======== ENTRIES SUPPLIED

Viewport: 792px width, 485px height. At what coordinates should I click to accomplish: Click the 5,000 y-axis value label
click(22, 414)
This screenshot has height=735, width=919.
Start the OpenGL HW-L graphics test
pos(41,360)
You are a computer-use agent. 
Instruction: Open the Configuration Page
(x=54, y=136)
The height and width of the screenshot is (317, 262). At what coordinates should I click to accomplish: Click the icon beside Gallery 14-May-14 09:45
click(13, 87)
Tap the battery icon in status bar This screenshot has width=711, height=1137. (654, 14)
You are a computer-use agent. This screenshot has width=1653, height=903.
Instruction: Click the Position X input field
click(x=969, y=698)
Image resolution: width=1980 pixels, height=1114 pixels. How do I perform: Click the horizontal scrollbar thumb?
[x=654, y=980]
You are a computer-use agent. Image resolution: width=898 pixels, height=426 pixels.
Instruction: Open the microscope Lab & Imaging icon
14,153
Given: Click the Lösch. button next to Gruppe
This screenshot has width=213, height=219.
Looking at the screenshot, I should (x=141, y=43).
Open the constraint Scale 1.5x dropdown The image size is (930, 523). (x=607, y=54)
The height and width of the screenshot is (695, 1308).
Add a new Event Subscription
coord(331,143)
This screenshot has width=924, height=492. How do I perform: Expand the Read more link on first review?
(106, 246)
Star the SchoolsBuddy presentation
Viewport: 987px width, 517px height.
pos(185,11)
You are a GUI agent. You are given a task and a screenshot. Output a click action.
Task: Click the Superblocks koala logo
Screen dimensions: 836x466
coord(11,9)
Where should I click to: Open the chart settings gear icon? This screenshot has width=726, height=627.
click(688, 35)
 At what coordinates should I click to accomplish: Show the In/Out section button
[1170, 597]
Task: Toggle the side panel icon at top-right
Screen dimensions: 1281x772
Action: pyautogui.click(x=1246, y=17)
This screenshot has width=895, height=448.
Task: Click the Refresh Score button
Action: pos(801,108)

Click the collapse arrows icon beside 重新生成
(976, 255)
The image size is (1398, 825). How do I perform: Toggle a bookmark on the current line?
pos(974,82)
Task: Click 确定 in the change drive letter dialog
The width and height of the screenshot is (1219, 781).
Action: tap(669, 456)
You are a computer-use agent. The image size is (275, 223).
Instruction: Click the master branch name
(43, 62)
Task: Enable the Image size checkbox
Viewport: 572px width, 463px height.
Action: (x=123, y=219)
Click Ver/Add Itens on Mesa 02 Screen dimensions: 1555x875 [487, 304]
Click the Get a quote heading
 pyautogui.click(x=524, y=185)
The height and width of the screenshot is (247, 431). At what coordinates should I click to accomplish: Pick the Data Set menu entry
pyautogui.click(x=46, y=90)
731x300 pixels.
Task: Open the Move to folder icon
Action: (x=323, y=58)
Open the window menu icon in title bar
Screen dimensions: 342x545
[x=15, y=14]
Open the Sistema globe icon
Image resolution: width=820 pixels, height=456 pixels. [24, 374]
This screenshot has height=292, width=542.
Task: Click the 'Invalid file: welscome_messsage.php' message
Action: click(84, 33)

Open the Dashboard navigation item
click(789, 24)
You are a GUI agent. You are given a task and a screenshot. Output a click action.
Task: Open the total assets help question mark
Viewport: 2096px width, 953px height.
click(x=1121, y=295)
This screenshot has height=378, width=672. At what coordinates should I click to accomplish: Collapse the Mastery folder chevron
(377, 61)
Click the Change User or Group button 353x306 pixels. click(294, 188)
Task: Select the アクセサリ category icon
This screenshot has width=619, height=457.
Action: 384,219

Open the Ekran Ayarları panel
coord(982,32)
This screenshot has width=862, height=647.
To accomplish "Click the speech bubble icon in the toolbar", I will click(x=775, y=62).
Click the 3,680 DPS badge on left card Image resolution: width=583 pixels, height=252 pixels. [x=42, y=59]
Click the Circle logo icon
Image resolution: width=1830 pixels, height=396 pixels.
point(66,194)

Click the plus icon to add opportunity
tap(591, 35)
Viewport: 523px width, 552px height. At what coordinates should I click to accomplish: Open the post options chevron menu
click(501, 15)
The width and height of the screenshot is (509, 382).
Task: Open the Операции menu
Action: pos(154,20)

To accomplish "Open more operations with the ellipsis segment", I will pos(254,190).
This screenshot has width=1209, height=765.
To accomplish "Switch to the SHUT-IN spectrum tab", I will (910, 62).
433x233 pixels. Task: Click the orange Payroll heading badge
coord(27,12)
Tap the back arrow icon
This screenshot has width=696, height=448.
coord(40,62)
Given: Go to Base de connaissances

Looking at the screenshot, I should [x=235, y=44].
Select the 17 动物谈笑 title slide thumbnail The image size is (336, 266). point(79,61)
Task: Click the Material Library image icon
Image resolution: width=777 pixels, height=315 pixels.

================

WHAT IS NEEDED: Pull out every line of the material above that contains the word "Toggle", and copy each one in full.

TASK RESPONSE:
Task: Toggle the side panel icon at top-right
The image size is (1398, 825). How do I perform: Toggle a bookmark on the current line?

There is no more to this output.